# WHAT TO PRODUCE
Copy out the records that follow, leaving every character as it is.
_ _ _ _
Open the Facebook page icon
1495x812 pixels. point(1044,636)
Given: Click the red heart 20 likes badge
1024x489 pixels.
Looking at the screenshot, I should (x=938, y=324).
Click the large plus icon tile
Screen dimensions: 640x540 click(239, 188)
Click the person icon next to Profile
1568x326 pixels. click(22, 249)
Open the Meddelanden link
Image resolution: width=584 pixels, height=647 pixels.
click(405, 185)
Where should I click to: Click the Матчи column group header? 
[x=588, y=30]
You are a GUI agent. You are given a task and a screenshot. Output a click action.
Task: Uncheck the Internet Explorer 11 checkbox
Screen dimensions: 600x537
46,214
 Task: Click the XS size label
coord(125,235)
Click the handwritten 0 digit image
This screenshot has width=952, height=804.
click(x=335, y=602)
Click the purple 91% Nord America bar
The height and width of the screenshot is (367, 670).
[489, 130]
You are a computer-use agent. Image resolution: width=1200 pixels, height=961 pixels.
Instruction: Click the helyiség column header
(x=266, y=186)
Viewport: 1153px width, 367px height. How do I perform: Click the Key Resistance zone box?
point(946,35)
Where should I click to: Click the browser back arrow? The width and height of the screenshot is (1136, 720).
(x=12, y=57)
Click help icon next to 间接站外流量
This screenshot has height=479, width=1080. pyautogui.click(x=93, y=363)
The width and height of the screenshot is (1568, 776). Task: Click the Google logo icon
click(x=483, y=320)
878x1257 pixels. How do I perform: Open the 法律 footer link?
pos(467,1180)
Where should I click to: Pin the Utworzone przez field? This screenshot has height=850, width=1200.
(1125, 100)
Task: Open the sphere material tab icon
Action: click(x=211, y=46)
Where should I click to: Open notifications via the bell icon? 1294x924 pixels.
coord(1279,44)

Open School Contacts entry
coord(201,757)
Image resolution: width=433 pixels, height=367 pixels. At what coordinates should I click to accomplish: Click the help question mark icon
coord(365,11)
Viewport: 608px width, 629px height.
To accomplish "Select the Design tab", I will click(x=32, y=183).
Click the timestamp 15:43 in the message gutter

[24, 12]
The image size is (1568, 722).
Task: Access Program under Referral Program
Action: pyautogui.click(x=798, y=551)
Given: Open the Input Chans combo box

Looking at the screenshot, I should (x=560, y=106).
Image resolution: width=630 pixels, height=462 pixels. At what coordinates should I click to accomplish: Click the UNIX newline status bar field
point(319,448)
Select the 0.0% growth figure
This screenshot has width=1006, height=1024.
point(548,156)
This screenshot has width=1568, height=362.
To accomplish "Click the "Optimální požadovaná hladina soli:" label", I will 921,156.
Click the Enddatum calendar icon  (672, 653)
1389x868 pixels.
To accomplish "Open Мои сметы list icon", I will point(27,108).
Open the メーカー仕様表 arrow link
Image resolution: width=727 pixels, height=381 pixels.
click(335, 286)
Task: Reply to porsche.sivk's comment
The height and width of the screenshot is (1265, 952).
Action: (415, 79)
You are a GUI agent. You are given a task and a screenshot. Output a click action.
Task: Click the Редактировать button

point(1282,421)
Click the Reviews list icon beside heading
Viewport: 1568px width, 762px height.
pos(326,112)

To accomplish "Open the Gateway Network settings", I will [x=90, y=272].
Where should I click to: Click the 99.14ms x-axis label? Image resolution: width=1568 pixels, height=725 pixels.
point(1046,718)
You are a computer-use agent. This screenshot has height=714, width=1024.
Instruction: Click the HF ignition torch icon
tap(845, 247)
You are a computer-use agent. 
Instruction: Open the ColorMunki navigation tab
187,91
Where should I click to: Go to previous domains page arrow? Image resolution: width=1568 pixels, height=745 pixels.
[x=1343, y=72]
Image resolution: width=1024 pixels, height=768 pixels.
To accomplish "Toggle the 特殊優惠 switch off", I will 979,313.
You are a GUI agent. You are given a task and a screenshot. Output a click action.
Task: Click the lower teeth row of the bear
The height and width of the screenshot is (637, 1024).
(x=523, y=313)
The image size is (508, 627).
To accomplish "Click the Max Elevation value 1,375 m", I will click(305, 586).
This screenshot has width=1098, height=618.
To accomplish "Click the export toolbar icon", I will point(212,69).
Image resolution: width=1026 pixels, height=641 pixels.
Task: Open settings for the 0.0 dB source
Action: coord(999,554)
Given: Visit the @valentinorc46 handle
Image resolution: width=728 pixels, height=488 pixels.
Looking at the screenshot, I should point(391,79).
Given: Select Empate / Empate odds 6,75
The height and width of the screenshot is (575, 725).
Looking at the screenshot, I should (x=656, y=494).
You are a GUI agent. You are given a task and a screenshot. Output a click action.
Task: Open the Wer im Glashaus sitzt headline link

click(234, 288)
_ _ _ _
# OUTPUT OF THE EXERCISE
Open the Facebook page icon
1495x812 pixels. point(1044,636)
Given: Click the red heart 20 likes badge
1024x489 pixels.
Looking at the screenshot, I should (x=938, y=324).
Click the large plus icon tile
Screen dimensions: 640x540 click(239, 188)
Click the person icon next to Profile
1568x326 pixels. click(22, 249)
Open the Meddelanden link
Image resolution: width=584 pixels, height=647 pixels.
click(405, 185)
Where should I click to: Click the Матчи column group header? 
[x=588, y=30]
You are a GUI agent. You are given a task and a screenshot. Output a click action.
Task: Uncheck the Internet Explorer 11 checkbox
Screen dimensions: 600x537
46,214
 Task: Click the XS size label
coord(125,235)
Click the handwritten 0 digit image
This screenshot has width=952, height=804.
click(x=335, y=602)
Click the purple 91% Nord America bar
The height and width of the screenshot is (367, 670).
[489, 130]
You are a computer-use agent. Image resolution: width=1200 pixels, height=961 pixels.
Instruction: Click the helyiség column header
(x=266, y=186)
Viewport: 1153px width, 367px height. How do I perform: Click the Key Resistance zone box?
point(946,35)
Where should I click to: Click the browser back arrow? The width and height of the screenshot is (1136, 720).
(x=12, y=57)
Click help icon next to 间接站外流量
This screenshot has height=479, width=1080. pyautogui.click(x=93, y=363)
The width and height of the screenshot is (1568, 776). Task: Click the Google logo icon
click(x=483, y=320)
878x1257 pixels. How do I perform: Open the 法律 footer link?
pos(467,1180)
Where should I click to: Pin the Utworzone przez field? This screenshot has height=850, width=1200.
(1125, 100)
Task: Open the sphere material tab icon
Action: click(x=211, y=46)
Where should I click to: Open notifications via the bell icon? 1294x924 pixels.
coord(1279,44)

Open School Contacts entry
coord(201,757)
Image resolution: width=433 pixels, height=367 pixels. At what coordinates should I click to accomplish: Click the help question mark icon
coord(365,11)
Viewport: 608px width, 629px height.
To accomplish "Select the Design tab", I will click(x=32, y=183).
Click the timestamp 15:43 in the message gutter

[24, 12]
The image size is (1568, 722).
Task: Access Program under Referral Program
Action: pyautogui.click(x=798, y=551)
Given: Open the Input Chans combo box

Looking at the screenshot, I should (x=560, y=106).
Image resolution: width=630 pixels, height=462 pixels. At what coordinates should I click to accomplish: Click the UNIX newline status bar field
point(319,448)
Select the 0.0% growth figure
This screenshot has width=1006, height=1024.
point(548,156)
This screenshot has width=1568, height=362.
To accomplish "Click the "Optimální požadovaná hladina soli:" label", I will 921,156.
Click the Enddatum calendar icon  (672, 653)
1389x868 pixels.
To accomplish "Open Мои сметы list icon", I will point(27,108).
Open the メーカー仕様表 arrow link
Image resolution: width=727 pixels, height=381 pixels.
click(335, 286)
Task: Reply to porsche.sivk's comment
The height and width of the screenshot is (1265, 952).
Action: (415, 79)
You are a GUI agent. You are given a task and a screenshot. Output a click action.
Task: Click the Редактировать button

point(1282,421)
Click the Reviews list icon beside heading
Viewport: 1568px width, 762px height.
pos(326,112)

To accomplish "Open the Gateway Network settings", I will [x=90, y=272].
Where should I click to: Click the 99.14ms x-axis label? Image resolution: width=1568 pixels, height=725 pixels.
point(1046,718)
You are a computer-use agent. This screenshot has height=714, width=1024.
Instruction: Click the HF ignition torch icon
tap(845, 247)
You are a computer-use agent. 
Instruction: Open the ColorMunki navigation tab
187,91
Where should I click to: Go to previous domains page arrow? Image resolution: width=1568 pixels, height=745 pixels.
[x=1343, y=72]
Image resolution: width=1024 pixels, height=768 pixels.
To accomplish "Toggle the 特殊優惠 switch off", I will 979,313.
You are a GUI agent. You are given a task and a screenshot. Output a click action.
Task: Click the lower teeth row of the bear
The height and width of the screenshot is (637, 1024).
(x=523, y=313)
The image size is (508, 627).
To accomplish "Click the Max Elevation value 1,375 m", I will click(305, 586).
This screenshot has width=1098, height=618.
To accomplish "Click the export toolbar icon", I will point(212,69).
Image resolution: width=1026 pixels, height=641 pixels.
Task: Open settings for the 0.0 dB source
Action: coord(999,554)
Given: Visit the @valentinorc46 handle
Image resolution: width=728 pixels, height=488 pixels.
Looking at the screenshot, I should point(391,79).
Given: Select Empate / Empate odds 6,75
The height and width of the screenshot is (575, 725).
Looking at the screenshot, I should (x=656, y=494).
You are a GUI agent. You are given a task and a screenshot. Output a click action.
Task: Open the Wer im Glashaus sitzt headline link

click(234, 288)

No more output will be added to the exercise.